Meski belum menerima pemberitahuan resmi, kata Rizqan, secara personal pedagang di Pasar Mayestik telah mendengar kabar soal vaksinasi yang menyasar pedagang di pasar.

Namun karena belum ada edaran resmi dari Perumda Pasar Jaya, maka pengelola pasar belum melakukan kegiatan baik berupa sosialisasi ataupun pemberitahuan secara menyeluruh kepada para pedagang.

"Kamis masih menunggu kabar resmi dari Direksi Perumda Pasar Jaya, jika sudah ada semacam edaran baru kami bisa tindaklanjuti ke pedagang," kata Rizqan.

Baca juga: DKI pertimbangkan Gedung Disdik jadi lokasi isolasi pasien COVID-19
Baca juga: 479 tenaga kesehatan di Kepulauan Seribu telah divaksin COVID-19
Baca juga: Plh Wali Kota Jakpus dukung usulan "lockdown weekend" dari DPR RI


Menurut Rizqan, karena belum ada edaran resmi tersebut, pihaknya belum berani melakukan sosialisasi, karena pengelola belum mengetahui soal jadwal vaksinasi ataupun teknis pelaksanaannya di lapangan.

"Karena pedagang kami jumlahnya cukup banyak, kami pun belum tau mekanisme pemberian vaksinasinya seperti apa," ujar Rizqan.

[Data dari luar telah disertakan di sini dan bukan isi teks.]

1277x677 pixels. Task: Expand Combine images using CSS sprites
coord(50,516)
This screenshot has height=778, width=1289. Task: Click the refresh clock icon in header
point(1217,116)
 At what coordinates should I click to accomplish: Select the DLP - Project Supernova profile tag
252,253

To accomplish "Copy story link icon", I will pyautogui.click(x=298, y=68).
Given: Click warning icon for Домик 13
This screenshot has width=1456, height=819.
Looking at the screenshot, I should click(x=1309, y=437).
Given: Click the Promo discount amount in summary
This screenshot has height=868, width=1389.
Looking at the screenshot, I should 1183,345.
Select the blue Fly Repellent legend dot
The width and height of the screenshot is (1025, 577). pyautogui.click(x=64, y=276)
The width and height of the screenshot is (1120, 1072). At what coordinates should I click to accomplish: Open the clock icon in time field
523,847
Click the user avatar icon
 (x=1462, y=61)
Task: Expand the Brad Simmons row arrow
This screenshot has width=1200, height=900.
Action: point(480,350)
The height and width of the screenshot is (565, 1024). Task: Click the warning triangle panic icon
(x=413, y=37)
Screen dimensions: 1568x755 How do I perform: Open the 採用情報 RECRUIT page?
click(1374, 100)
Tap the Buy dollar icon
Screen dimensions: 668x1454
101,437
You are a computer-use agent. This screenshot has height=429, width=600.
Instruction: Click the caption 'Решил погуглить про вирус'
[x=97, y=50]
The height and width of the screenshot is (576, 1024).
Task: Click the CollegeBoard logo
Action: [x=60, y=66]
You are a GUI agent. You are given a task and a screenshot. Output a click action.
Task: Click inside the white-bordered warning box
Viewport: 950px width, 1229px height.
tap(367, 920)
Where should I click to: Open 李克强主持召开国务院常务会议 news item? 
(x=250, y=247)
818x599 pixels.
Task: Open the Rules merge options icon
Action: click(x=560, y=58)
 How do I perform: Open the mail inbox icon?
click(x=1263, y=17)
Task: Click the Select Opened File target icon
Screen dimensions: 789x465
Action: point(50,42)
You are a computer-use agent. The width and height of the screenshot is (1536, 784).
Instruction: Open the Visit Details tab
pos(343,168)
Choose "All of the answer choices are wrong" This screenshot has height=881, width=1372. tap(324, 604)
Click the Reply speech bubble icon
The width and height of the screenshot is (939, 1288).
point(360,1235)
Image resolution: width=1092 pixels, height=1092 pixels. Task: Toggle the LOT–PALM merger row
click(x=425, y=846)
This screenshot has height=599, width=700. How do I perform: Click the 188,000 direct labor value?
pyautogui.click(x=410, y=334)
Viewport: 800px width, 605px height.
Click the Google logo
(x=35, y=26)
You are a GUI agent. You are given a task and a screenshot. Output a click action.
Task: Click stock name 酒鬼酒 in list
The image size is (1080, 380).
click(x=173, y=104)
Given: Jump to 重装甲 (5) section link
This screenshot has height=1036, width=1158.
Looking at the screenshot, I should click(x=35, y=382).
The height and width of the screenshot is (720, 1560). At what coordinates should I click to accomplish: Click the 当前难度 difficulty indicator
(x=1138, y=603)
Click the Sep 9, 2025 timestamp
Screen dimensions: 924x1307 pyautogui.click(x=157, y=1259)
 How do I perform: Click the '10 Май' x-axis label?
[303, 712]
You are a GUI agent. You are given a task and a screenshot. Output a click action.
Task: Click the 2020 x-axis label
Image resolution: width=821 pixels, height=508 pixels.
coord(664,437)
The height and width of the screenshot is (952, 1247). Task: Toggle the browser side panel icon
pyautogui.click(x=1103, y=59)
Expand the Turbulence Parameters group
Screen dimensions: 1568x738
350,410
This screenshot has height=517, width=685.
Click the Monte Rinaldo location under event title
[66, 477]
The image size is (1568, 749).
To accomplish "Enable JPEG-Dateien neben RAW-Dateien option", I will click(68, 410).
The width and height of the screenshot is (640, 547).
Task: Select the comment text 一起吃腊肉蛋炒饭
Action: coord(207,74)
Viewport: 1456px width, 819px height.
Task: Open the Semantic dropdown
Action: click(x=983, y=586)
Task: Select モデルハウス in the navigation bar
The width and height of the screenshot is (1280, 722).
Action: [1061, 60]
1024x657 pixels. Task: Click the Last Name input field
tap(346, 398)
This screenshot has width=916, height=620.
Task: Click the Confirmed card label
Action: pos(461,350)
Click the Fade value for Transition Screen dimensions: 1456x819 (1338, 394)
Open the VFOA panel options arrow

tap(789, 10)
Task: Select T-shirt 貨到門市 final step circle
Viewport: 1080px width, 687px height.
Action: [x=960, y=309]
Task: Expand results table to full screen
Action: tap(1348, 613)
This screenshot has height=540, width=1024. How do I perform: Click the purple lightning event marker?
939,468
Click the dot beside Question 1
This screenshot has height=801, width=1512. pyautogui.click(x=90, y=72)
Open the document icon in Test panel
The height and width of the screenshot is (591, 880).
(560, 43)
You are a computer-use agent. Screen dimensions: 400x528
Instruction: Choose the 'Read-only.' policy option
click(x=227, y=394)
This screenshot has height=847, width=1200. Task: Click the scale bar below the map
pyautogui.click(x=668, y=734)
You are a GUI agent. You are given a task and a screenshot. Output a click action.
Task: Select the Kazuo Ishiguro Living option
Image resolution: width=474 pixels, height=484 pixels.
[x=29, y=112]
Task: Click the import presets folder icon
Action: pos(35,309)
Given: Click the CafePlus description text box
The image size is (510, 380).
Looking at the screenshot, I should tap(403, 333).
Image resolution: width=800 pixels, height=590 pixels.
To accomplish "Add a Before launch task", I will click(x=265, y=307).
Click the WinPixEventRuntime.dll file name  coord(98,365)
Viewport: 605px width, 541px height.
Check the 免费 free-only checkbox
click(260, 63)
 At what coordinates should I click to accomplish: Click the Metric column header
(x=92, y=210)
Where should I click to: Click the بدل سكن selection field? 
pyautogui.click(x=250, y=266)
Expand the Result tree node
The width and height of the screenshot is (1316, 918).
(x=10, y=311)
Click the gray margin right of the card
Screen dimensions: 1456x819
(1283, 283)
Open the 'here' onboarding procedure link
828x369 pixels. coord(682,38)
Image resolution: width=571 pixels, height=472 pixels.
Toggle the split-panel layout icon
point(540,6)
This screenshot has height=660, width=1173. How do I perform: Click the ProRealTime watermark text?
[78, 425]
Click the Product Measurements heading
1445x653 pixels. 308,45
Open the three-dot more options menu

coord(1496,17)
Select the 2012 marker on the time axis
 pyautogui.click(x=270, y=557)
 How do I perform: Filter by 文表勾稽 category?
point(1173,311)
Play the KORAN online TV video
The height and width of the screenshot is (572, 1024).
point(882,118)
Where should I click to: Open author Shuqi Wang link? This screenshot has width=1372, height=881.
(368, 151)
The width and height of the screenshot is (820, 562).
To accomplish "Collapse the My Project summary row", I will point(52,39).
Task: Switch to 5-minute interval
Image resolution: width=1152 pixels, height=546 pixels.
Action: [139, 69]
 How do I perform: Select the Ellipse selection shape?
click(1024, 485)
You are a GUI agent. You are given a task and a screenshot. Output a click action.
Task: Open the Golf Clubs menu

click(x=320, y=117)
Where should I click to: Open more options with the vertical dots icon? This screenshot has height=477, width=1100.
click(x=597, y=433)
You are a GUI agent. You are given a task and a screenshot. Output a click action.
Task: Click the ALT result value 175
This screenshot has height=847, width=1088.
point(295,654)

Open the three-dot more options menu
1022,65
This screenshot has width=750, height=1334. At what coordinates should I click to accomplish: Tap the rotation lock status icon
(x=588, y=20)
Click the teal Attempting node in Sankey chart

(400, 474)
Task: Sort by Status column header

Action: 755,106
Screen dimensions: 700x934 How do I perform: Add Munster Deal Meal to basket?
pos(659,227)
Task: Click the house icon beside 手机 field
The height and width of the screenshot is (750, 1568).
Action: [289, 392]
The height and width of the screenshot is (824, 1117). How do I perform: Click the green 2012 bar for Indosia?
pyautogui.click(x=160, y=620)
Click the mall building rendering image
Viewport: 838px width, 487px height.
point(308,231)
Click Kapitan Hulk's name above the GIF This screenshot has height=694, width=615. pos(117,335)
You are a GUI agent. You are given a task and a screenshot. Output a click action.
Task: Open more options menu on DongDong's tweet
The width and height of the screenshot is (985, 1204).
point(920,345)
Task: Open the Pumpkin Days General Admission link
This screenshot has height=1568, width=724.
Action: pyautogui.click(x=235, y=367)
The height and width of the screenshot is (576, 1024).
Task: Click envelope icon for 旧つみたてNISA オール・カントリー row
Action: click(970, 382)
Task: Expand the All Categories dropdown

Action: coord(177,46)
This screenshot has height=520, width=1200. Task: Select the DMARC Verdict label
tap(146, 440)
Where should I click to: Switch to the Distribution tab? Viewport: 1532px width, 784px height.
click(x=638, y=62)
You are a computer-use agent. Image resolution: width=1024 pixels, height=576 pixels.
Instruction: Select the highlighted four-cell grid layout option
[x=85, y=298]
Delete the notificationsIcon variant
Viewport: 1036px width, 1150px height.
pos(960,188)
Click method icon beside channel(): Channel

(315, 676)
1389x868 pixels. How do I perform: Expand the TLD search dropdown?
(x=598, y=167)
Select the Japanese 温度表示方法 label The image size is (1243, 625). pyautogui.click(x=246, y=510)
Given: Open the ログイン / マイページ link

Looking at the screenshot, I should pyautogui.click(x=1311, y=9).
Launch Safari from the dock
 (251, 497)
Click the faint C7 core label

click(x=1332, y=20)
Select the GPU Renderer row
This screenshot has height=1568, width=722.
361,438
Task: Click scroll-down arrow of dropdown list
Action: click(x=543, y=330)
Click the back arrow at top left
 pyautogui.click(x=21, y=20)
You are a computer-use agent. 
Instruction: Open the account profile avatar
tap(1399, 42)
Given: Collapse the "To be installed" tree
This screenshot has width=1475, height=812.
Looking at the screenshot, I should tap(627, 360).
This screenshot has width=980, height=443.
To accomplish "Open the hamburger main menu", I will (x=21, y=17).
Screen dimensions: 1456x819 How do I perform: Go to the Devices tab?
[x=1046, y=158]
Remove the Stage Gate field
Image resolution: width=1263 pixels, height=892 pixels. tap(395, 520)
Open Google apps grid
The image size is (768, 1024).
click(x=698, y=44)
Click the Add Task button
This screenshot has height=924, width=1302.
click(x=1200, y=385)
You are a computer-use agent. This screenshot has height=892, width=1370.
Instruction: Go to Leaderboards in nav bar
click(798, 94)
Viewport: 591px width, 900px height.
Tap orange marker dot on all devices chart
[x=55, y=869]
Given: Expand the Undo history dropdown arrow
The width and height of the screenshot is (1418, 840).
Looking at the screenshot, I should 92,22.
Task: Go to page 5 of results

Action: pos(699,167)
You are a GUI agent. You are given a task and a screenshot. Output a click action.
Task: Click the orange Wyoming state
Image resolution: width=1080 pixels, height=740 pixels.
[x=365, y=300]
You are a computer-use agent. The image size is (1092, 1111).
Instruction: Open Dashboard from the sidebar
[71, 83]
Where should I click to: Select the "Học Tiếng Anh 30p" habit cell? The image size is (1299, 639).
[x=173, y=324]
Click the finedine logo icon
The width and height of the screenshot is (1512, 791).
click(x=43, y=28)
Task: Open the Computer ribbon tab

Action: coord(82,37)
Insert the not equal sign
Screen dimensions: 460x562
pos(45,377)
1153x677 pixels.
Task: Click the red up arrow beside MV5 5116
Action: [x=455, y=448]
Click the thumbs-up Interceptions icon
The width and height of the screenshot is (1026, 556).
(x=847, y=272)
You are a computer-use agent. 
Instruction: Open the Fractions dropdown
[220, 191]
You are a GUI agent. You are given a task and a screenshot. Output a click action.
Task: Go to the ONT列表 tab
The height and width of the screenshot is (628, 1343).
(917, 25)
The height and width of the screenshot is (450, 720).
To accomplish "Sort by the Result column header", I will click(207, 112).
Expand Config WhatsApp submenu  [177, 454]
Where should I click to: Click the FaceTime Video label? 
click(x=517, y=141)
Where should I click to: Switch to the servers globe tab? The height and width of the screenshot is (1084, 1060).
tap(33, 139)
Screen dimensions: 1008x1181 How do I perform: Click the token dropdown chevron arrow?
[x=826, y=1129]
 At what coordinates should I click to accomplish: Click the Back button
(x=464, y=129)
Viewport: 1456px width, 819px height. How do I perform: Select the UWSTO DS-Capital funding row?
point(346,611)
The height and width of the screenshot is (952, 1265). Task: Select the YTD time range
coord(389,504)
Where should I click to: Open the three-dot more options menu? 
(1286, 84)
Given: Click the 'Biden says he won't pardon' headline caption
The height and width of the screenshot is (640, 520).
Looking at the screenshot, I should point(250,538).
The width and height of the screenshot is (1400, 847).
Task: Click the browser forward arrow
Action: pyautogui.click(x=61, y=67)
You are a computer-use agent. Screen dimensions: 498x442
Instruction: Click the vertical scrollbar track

Berdasarkan catatan, tercatat ada 900 pedagang yang berjualan di Pasar Mayestik, Jakarta Selatan.

Sementara itu, Kementerian Kesehatan (Kemenkes) menyatakan bakal menyasar para pedagang pasar dalam proses vaksinasi awal pada tahan dua yang ditargetkan kepada kelompok masyarakat publik.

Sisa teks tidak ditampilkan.